Exercise goal
Write out the listing below word for word.

[Exercise materials — start]

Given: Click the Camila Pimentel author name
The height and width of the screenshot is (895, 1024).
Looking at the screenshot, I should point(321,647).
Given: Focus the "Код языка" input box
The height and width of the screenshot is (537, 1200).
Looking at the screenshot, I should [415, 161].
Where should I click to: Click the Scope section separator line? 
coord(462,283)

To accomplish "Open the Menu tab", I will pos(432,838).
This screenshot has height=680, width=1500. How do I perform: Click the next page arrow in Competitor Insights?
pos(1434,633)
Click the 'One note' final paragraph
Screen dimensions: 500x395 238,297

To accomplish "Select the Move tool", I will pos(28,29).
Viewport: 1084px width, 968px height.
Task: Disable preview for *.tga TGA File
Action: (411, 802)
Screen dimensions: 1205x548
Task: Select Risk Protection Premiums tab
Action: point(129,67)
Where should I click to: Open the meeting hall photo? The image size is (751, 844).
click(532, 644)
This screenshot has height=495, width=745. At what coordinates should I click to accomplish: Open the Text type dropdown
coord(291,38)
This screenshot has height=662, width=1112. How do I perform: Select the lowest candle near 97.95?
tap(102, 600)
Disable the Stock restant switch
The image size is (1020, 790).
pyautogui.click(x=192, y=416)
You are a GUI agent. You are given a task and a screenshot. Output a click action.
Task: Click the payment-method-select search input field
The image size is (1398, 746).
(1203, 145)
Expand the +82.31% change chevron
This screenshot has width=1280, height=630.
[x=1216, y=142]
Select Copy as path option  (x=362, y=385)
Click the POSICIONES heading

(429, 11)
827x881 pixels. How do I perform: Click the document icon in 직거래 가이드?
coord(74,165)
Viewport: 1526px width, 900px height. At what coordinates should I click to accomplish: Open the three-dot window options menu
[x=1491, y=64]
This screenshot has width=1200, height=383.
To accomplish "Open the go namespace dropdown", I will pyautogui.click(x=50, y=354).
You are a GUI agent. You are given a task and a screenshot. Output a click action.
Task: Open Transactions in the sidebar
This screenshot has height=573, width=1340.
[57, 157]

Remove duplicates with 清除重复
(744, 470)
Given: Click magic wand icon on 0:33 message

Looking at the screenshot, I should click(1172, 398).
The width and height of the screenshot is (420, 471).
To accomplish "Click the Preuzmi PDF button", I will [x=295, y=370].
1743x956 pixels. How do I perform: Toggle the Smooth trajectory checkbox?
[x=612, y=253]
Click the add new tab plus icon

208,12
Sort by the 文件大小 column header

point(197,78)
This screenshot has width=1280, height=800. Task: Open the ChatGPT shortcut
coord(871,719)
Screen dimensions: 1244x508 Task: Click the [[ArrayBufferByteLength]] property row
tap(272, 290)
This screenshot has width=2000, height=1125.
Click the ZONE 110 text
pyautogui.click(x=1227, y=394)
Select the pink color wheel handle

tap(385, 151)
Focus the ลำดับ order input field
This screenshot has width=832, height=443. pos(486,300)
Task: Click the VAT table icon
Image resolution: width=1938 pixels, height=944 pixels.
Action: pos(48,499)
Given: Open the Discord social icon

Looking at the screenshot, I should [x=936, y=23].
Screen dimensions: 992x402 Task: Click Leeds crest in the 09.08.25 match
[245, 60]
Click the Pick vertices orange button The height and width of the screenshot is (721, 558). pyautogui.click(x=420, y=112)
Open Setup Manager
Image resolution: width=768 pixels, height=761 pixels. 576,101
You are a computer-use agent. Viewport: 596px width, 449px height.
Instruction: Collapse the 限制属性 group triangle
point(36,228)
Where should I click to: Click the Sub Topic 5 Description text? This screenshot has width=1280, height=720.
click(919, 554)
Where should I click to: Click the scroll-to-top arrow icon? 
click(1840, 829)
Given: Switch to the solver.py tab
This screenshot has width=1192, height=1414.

[Exercise materials — finish]

Result
Given: Click the Camila Pimentel author name
The height and width of the screenshot is (895, 1024).
Looking at the screenshot, I should point(321,647).
Given: Focus the "Код языка" input box
The height and width of the screenshot is (537, 1200).
Looking at the screenshot, I should [415, 161].
Where should I click to: Click the Scope section separator line? 
coord(462,283)

To accomplish "Open the Menu tab", I will pos(432,838).
This screenshot has height=680, width=1500. How do I perform: Click the next page arrow in Competitor Insights?
pos(1434,633)
Click the 'One note' final paragraph
Screen dimensions: 500x395 238,297

To accomplish "Select the Move tool", I will pos(28,29).
Viewport: 1084px width, 968px height.
Task: Disable preview for *.tga TGA File
Action: (411, 802)
Screen dimensions: 1205x548
Task: Select Risk Protection Premiums tab
Action: point(129,67)
Where should I click to: Open the meeting hall photo? The image size is (751, 844).
click(532, 644)
This screenshot has height=495, width=745. At what coordinates should I click to accomplish: Open the Text type dropdown
coord(291,38)
This screenshot has height=662, width=1112. How do I perform: Select the lowest candle near 97.95?
tap(102, 600)
Disable the Stock restant switch
The image size is (1020, 790).
pyautogui.click(x=192, y=416)
You are a GUI agent. You are given a task and a screenshot. Output a click action.
Task: Click the payment-method-select search input field
The image size is (1398, 746).
(1203, 145)
Expand the +82.31% change chevron
This screenshot has width=1280, height=630.
[x=1216, y=142]
Select Copy as path option  (x=362, y=385)
Click the POSICIONES heading

(429, 11)
827x881 pixels. How do I perform: Click the document icon in 직거래 가이드?
coord(74,165)
Viewport: 1526px width, 900px height. At what coordinates should I click to accomplish: Open the three-dot window options menu
[x=1491, y=64]
This screenshot has width=1200, height=383.
To accomplish "Open the go namespace dropdown", I will pyautogui.click(x=50, y=354).
You are a GUI agent. You are given a task and a screenshot. Output a click action.
Task: Open Transactions in the sidebar
This screenshot has height=573, width=1340.
[57, 157]

Remove duplicates with 清除重复
(744, 470)
Given: Click magic wand icon on 0:33 message

Looking at the screenshot, I should click(1172, 398).
The width and height of the screenshot is (420, 471).
To accomplish "Click the Preuzmi PDF button", I will [x=295, y=370].
1743x956 pixels. How do I perform: Toggle the Smooth trajectory checkbox?
[x=612, y=253]
Click the add new tab plus icon

208,12
Sort by the 文件大小 column header

point(197,78)
This screenshot has width=1280, height=800. Task: Open the ChatGPT shortcut
coord(871,719)
Screen dimensions: 1244x508 Task: Click the [[ArrayBufferByteLength]] property row
tap(272, 290)
This screenshot has width=2000, height=1125.
Click the ZONE 110 text
pyautogui.click(x=1227, y=394)
Select the pink color wheel handle

tap(385, 151)
Focus the ลำดับ order input field
This screenshot has width=832, height=443. pos(486,300)
Task: Click the VAT table icon
Image resolution: width=1938 pixels, height=944 pixels.
Action: pos(48,499)
Given: Open the Discord social icon

Looking at the screenshot, I should [x=936, y=23].
Screen dimensions: 992x402 Task: Click Leeds crest in the 09.08.25 match
[245, 60]
Click the Pick vertices orange button The height and width of the screenshot is (721, 558). pyautogui.click(x=420, y=112)
Open Setup Manager
Image resolution: width=768 pixels, height=761 pixels. 576,101
You are a computer-use agent. Viewport: 596px width, 449px height.
Instruction: Collapse the 限制属性 group triangle
point(36,228)
Where should I click to: Click the Sub Topic 5 Description text? This screenshot has width=1280, height=720.
click(919, 554)
Where should I click to: Click the scroll-to-top arrow icon? 
click(1840, 829)
Given: Switch to the solver.py tab
This screenshot has width=1192, height=1414.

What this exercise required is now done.